(Collected data entries)

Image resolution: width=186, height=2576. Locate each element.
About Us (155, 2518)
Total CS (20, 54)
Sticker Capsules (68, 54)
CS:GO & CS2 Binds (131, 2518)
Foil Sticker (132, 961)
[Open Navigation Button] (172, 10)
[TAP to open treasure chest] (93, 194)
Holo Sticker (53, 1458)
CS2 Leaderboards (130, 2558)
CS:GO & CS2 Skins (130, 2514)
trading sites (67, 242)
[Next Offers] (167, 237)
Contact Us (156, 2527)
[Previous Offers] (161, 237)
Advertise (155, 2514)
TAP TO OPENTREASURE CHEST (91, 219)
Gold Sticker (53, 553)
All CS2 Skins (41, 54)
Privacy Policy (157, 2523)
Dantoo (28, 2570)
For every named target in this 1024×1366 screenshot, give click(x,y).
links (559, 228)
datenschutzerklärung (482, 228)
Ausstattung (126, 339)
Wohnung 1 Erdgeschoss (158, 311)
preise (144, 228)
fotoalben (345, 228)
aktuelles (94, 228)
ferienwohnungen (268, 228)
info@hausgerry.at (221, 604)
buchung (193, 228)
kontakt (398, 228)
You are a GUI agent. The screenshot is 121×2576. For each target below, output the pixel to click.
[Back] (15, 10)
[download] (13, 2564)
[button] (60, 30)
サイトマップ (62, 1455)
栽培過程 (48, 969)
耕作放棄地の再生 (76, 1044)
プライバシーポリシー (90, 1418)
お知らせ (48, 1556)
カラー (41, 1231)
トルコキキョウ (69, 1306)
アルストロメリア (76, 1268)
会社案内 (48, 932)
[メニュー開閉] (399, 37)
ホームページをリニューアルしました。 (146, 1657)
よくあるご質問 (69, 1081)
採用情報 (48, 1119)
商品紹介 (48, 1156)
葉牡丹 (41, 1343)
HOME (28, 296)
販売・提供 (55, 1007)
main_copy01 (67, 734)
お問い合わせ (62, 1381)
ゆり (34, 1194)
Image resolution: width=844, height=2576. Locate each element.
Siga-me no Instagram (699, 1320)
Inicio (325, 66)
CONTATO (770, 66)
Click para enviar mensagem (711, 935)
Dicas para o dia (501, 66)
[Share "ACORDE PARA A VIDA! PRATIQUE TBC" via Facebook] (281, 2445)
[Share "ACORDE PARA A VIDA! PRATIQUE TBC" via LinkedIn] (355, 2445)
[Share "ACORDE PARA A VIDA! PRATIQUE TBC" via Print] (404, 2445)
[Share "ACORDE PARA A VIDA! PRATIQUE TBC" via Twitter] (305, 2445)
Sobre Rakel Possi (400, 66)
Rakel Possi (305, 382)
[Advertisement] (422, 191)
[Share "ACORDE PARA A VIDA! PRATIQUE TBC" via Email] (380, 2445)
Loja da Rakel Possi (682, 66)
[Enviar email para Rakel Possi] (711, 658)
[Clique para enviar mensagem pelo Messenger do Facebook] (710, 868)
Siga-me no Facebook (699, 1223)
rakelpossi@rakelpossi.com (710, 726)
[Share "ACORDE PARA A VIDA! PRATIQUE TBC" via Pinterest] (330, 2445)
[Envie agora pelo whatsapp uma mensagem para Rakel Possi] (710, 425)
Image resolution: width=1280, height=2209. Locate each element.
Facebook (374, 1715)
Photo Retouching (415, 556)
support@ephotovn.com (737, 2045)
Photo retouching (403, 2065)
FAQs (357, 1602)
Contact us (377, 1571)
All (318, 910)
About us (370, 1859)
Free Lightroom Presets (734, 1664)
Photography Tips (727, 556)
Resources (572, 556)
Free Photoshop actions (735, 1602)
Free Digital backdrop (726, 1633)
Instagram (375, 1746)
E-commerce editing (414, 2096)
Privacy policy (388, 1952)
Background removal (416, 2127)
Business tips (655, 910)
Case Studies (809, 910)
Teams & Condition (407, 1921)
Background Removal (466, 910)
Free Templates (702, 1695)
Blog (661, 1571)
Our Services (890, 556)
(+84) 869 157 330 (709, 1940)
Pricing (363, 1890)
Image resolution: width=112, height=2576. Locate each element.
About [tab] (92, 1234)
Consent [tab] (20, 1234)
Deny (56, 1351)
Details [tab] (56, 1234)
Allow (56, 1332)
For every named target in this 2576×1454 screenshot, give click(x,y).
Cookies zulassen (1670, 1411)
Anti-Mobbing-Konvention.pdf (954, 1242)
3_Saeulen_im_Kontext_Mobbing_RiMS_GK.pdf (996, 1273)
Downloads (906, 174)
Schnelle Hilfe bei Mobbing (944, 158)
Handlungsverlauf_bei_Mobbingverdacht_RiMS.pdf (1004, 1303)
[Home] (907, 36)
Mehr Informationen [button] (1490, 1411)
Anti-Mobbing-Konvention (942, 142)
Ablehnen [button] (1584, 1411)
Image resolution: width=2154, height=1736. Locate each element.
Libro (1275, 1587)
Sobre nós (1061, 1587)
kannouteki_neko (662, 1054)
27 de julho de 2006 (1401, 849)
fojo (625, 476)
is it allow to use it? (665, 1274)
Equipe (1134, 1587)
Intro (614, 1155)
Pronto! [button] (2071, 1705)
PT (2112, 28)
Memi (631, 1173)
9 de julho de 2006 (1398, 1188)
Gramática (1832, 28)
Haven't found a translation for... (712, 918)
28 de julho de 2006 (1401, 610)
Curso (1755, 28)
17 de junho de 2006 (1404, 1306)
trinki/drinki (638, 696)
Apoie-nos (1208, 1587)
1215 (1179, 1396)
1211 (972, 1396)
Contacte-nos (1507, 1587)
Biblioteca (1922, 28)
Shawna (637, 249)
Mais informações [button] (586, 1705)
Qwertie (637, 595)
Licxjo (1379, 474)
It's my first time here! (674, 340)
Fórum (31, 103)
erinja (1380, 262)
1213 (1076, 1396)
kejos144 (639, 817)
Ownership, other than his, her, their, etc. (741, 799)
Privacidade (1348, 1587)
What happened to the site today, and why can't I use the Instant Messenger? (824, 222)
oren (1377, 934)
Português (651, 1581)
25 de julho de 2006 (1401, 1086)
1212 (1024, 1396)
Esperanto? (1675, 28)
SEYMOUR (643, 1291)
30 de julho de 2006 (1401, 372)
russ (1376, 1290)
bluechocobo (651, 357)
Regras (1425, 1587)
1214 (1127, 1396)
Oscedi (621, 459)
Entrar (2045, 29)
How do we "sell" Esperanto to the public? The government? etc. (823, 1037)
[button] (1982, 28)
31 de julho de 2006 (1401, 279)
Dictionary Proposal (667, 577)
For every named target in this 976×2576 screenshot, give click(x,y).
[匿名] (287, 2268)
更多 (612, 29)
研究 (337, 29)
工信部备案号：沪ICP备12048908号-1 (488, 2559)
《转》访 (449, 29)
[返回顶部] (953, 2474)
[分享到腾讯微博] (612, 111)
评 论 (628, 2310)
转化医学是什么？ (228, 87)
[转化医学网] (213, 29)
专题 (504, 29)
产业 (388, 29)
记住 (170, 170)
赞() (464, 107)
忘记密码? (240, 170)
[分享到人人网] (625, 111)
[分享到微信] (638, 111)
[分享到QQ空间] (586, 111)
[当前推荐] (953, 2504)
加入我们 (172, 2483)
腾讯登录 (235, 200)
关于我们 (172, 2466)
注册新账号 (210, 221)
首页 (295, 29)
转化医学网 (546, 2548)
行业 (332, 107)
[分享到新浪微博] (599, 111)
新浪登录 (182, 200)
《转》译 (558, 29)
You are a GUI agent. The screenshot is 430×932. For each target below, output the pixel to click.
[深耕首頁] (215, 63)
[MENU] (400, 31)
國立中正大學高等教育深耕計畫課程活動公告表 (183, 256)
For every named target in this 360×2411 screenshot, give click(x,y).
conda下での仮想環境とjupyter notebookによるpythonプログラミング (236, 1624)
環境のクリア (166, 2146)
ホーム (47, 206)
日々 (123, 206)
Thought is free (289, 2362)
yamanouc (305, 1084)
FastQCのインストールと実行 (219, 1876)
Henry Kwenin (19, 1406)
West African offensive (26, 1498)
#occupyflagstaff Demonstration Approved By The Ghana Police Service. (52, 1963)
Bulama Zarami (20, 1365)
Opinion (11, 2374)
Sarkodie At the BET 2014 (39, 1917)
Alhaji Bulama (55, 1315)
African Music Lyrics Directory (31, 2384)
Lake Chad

### What to produce
Take every line from the data that includes the word "Anti".

### Finished exercise
Anti-Mobbing-Konvention.pdf (954, 1242)
Anti-Mobbing-Konvention (942, 142)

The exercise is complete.